I want a shell script method to test/report if a package is installed. I don't need details, only boolean return to set logic flow. I looked at Find if a package is installed, but dpkg returns complex output and its format changes depending on whether the package is in the Debian repository or in an Ubuntu PPA.

I found that apt-cache does a pretty good job and I came up with this method:

is_installed=0
test_installed=( `apt-cache policy package-name | grep "Installed:" ` )
[ ! "${test_installed[1]}" == "(none)" ] && is_installed=1

Does anyone know a simpler or more direct way?


dpkg-query as in your linked post seems to be the most correct tool for the job, except using e.g. the available Python libraries to bind directly to the APT system in such a scripting context.

With dpkg-query:

dpkg-query -Wf'${db:Status-abbrev}' package-name 2>/dev/null | grep -q '^i'

Will return true (exit status 0 in shell script) if the package is installed, false (exit status 1) otherwise.

  • -W means "Show" (dpkg-query must have a requested action).
  • -f changes the format of the output.
  • db:Status-abbrev is the short form of the package status.
  • 2>/dev/null silences dpkg-query if an invalid package name is given.

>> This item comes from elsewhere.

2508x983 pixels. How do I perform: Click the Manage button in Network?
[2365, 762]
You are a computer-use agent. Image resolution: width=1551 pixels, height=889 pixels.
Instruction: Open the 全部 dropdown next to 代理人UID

How this should be handled could be a case-to-case issue.
  • grep -q returns true if there is a match, false otherwise.

If it is used often, it could be made a simple function:

#!/bin/sh
debInst() {
    dpkg-query -Wf'${db:Status-abbrev}' "$1" 2>/dev/null | grep -q '^i'
}

if debInst "$1"; then
    printf 'Why yes, the package %s _is_ installed!\n' "$1"
else
    printf 'I regret to inform you that the package %s is not currently installed.\n' "$1"
fi

or just simply

#!/bin/sh
if dpkg-query -Wf'${db:Status-abbrev}' "$1" 2>/dev/null | grep -q '^i'; then
    printf 'Why yes, the package "%s" _is_ installed!\n' "$1"
else
    printf 'I regret to inform you that the package "%s" is not currently installed.\n' "$1"
fi

I tested Daniel's suggestions on three packages with these results:

  1. Native Debian repository package not installed:

    ~$ dpkg-query -Wf'${db:Status-abbrev}' apache-perl
    ~$ echo $?
    1
    
  2. PPA package registered on host and installed:

    ~$ dpkg-query -Wf'${db:Status-abbrev}' libreoffice
    ~$ echo $?
    0
    
  3. PPA package registered on host but not installed:

    ~$ dpkg-query -Wf'${db:Status-abbrev}' domy-ce
    ~$ echo $?
    0
    ~$ sudo apt-get remove domy-ce
    [sudo] password for user: 
    Reading package lists... Done
    Building dependency tree       
    Reading state information... Done
    Package domy-ce is not installed, so not removed
    0 upgraded, 0 newly installed, 0 to remove and 0 not upgraded.
    

Although I like the approach, it seems I can't trust the return code with PPA packages. Short of that, I think I'll stick with parsing the return of the apt-cache policy command.